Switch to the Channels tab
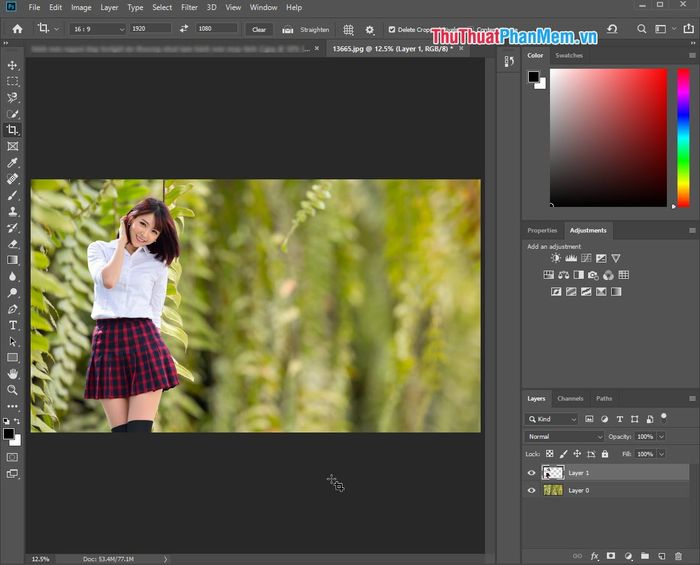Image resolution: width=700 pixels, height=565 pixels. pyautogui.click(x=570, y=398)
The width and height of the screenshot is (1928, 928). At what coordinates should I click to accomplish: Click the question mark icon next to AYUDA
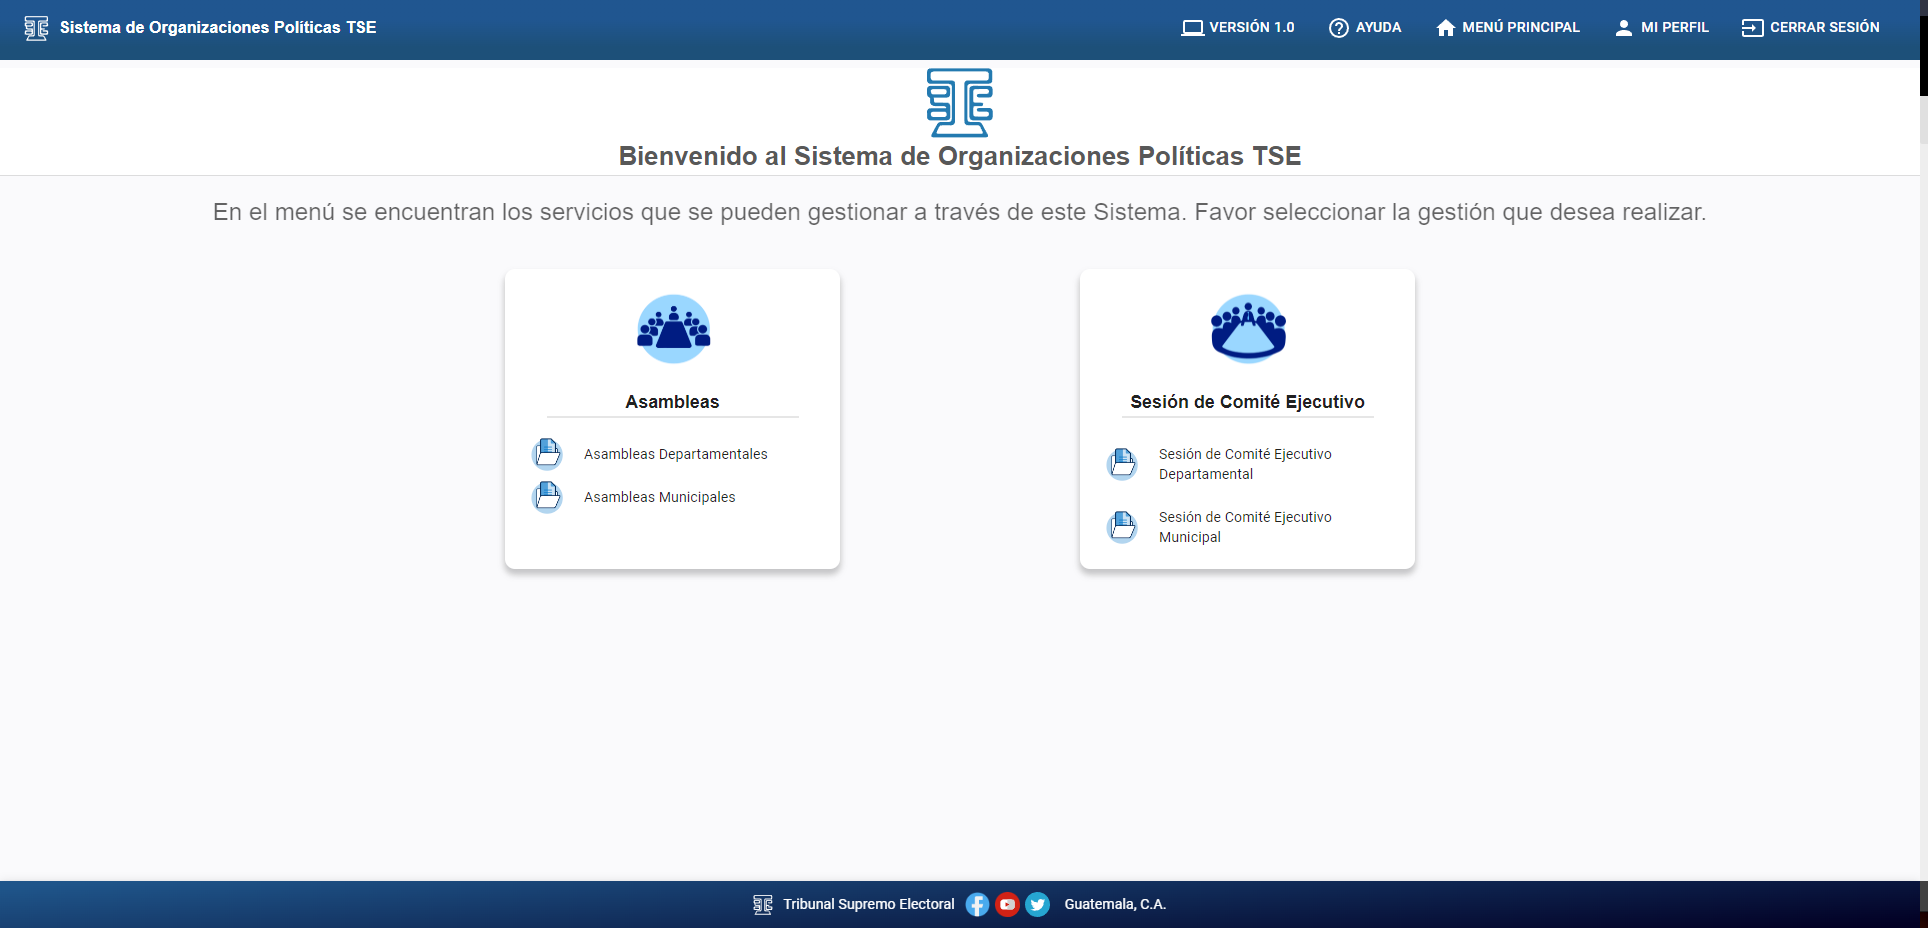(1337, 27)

---

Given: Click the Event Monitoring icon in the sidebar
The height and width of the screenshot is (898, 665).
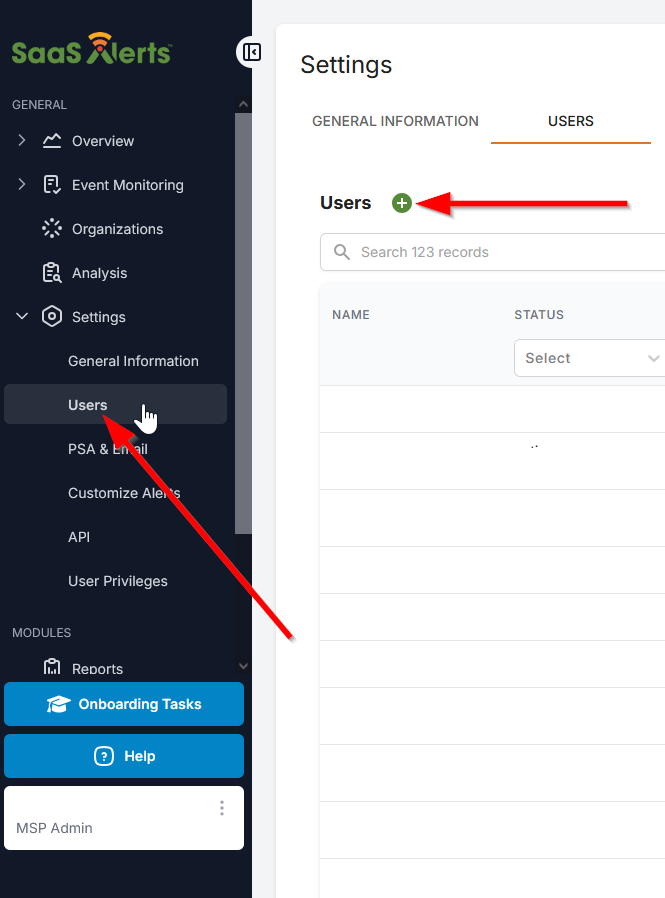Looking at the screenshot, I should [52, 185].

Problem details —
Update the lines starting at the one containing "Given: Click the" and ending at the one containing "Looking at the" by putting "navigation panel" in place of "sidebar" and keeping everything else the same. Write out only those lines, without the pictures.

Correct response —
Given: Click the Event Monitoring icon in the navigation panel
The height and width of the screenshot is (898, 665).
Looking at the screenshot, I should [52, 185].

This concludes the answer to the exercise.